Desde la noche de los tiempos cuando la Humanidad comenzó a tener conciencia de su lugar en el Mundo aparecieron también los videntes. Antes de las religiones, de los cultos y de la escritura, los hombres y mujeres ya sabían de una conexión que les unía con lo mágico y lo trascendental. No todos estaban destinados verlas señales, aunque todos en su fuero interno sabían que hay algo más allá.Estas personas con ”visión” en el pasado más remoto de la Humanidad fueron su guía, desentrañando los misterios de la Naturaleza, viendo más allá de la lucha por la supervivencia, para comprender nuestro lugar y propósito.

 

El ser humano siempre ha anhelado descubrir su lugar en el Mundo y en el Universo.Durante milenios toda clase de hechiceros, alquimistas, astrólogos, chamanes, magos, brujos, sacerdotisas y videntes han interpretado los símbolos y las señales. Han podido hacer predicciones de futuro que  ayudaron a sus congéneres a sobrevivir, a desarrollarse y a crear culturas y grandes civilizaciones.

 

 

El mago o la maga de un poblado era la persona más sabia a la que consultar cualquier tipo de cuestión, pues éstos no solo eran los encargados de leer las señales también almacenaban la historia de la tribu y de los alrededores, conocían los caminos, las estrellas, las estaciones y la geografía. Durante milenios la magia y la videncia dirigieron la vida de los humanos en la Tierra, ya que los videntes son comunes en su función a todas y cada una de las culturas y civilizaciones de la tierra a lo largo de toda la Historia de la Humanidad. Desde los confines de la antigua china, la Isla de Pascua, Egipto, Grecia, África y América.

 

De la magia se pasó a la religión y el culto monoteísta hasta llegar a nuestros día donde lo que impera es la razón basada en el método científico.

 

Pero eso no implica que los videntes hayan dejado de nacer.

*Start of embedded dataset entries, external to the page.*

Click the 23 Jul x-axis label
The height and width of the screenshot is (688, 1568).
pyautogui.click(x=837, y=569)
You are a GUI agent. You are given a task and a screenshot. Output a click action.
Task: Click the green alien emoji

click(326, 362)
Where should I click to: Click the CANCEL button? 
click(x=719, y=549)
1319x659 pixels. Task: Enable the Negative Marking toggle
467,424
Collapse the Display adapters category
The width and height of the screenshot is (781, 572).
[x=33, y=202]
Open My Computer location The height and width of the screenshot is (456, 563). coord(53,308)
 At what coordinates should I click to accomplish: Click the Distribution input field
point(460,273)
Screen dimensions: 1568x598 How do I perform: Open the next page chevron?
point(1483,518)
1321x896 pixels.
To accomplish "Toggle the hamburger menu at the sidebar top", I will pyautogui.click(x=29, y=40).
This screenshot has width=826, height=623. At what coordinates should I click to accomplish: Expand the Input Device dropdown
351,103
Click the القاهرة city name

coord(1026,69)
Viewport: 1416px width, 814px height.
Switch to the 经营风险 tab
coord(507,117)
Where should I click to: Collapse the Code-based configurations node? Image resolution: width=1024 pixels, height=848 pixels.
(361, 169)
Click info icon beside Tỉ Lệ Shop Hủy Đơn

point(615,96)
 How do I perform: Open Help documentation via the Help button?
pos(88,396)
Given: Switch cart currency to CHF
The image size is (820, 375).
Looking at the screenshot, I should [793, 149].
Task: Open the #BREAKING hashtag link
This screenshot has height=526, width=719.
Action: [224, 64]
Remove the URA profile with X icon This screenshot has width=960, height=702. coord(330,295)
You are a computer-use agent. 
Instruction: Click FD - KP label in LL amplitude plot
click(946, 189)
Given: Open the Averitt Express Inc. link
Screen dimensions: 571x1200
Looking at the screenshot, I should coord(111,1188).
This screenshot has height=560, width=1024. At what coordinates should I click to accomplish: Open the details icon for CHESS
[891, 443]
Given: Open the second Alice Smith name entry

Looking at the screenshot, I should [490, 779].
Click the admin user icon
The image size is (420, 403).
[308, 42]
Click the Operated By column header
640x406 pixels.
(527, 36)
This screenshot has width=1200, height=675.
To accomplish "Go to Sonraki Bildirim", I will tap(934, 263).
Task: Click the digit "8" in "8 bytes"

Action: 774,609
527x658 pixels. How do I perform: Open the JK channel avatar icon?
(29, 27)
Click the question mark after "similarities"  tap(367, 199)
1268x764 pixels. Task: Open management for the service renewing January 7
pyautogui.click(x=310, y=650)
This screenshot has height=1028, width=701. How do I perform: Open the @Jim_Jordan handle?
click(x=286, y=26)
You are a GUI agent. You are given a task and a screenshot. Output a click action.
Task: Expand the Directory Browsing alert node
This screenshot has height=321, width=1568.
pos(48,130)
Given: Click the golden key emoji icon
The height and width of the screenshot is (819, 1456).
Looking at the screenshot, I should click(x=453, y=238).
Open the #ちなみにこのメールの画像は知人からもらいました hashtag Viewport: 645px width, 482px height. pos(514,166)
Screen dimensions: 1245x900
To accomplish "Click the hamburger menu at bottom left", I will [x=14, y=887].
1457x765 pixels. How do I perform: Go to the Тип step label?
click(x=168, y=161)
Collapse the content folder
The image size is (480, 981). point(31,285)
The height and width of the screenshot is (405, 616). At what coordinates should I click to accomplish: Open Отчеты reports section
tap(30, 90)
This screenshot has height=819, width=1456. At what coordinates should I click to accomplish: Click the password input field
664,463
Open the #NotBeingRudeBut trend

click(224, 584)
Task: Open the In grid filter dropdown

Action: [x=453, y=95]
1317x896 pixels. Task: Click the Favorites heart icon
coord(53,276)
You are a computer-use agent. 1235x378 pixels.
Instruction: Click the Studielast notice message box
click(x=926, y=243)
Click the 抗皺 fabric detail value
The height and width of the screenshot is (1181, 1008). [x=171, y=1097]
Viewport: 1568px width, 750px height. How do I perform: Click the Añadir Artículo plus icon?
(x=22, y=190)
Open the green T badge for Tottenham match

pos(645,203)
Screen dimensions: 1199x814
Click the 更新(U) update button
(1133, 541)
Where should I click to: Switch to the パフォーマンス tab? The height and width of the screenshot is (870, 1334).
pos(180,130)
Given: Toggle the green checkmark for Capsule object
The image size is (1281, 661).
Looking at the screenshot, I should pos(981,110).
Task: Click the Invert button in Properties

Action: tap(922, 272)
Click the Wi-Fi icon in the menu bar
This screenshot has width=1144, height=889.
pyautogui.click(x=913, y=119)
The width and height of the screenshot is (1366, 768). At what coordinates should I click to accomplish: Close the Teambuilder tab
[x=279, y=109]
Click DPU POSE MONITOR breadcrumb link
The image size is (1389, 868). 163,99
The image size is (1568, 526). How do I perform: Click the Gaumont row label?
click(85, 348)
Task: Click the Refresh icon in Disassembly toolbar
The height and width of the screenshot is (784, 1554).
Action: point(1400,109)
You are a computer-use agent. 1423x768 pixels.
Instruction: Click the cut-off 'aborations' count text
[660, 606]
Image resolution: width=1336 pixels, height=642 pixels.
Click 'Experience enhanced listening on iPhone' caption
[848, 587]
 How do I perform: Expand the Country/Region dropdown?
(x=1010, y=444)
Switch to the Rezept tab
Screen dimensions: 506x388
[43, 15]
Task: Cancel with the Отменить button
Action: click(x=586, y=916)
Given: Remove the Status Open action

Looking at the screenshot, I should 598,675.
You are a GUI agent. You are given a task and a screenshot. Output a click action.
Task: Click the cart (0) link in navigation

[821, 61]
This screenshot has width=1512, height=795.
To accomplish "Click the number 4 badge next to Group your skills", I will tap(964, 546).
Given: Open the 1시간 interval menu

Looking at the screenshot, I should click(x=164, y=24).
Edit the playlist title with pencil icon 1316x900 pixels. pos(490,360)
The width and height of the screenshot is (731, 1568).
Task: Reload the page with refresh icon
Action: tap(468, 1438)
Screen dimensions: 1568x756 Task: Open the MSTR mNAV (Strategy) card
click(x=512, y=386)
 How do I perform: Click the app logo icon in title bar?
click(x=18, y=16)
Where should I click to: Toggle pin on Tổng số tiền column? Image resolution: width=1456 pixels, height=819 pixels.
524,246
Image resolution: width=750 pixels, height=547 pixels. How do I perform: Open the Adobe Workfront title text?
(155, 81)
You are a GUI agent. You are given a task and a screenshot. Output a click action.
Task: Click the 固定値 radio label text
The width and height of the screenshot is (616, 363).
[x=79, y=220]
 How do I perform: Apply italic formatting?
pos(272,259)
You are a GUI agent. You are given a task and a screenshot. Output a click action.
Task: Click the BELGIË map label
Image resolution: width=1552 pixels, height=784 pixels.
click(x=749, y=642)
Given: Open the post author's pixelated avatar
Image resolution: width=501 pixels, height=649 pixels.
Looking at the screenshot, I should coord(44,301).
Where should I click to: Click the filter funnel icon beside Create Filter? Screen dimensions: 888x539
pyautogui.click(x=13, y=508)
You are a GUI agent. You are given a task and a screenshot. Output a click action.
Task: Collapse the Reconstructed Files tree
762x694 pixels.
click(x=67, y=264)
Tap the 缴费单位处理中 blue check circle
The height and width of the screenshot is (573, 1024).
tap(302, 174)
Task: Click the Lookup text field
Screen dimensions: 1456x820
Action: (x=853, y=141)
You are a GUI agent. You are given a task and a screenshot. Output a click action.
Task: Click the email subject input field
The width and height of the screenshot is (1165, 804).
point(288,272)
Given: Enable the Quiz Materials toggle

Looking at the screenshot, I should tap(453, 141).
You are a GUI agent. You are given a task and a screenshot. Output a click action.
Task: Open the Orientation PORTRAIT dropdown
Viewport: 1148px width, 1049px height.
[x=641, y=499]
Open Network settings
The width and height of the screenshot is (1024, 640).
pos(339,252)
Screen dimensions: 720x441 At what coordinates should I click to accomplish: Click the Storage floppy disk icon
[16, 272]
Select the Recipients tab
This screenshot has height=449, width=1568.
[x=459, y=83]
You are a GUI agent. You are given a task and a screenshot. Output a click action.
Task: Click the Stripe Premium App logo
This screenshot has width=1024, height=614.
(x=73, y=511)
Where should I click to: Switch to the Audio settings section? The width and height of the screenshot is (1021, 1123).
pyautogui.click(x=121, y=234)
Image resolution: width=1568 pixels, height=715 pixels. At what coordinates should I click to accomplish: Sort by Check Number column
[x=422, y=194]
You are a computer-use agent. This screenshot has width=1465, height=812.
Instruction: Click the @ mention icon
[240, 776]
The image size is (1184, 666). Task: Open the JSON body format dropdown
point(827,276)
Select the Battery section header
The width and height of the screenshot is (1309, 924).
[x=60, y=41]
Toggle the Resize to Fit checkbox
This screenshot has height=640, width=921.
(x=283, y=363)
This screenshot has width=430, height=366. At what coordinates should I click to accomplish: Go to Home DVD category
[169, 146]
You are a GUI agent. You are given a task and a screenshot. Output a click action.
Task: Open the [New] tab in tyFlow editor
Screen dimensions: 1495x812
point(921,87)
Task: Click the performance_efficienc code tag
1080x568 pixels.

Y tampoco implica que los videntes hayan dejado de tener su particular “visión” del mundo intangible ni que hayan perdido su función de guías.

 

A lo  lago de los milenios los profetas y videntes se valieron de los oráculos para obtener sus predicciones y respuestas de las deidades, los seres sobre naturales o el propio Universo consciente. Se puede decir que hay tantos oráculos como civilizaciones ha habido; desde los griegos con sus pitonisas, los romanos con la sibila, los hebreos con el goral, egipcios y fenicios.

 

 

A través de los tiempos la vivencia humana y la videncia desarrollaron un método adivinatorio basado en los arcanos que representan la vida humana en todo su ciclo. Así pues, es de este modo que un vidente puede concentrar su visión y hacer una predicción basada en los arcanos, su colocación en una tirada y lo que los símbolos representan. Por supuesto, los arcanos son los encargados de trasmitir el mensaje a través del oráculo y es así como la “visión” se materializa en una predicción.

 

Se dice que el Tarot “llama” al vidente, que se presentará en su vida en un época temprana de manera casual, y que la personase sentirá totalmente atraída hacia él, hacia su estudio y conocimiento, para poder así desarrollar y perfeccionar su don. El estudio del tarot va acompañado del estudio de uno mismo, del conocimiento interior de nuestra psique y del respeto total hacia la capacidad que nos ha sido dada.Los arcanos y su poder nos abrirán las puertas a un mundo en el que todo es cíclico, en el que el bien convive con el mal, tal y como lo hace en la Naturaleza. Pero a la vez, tal y como lo hace la naturaleza, el Poder de la Creación, por encimada del de la destrucción.

 

No es fácil de explicar como el Tarot activa la videncia, ya que es una experiencia única para cada persona, y cada vidente lo vive de una forma muy personal, ya que el verdadero poder reside en la relación del vidente con su tarot y con su propia visión del mundo.

 

Lo más importante es ser conscientes de nuestro don y de la responsabilidad que asumimos al usarlo como guías y consejeras de otras personas. La videncia es un don que debe ser compartido siempre en consonancia con el Poder de la Creación, para ayudar a los demás, en la medida en que esto sea posible.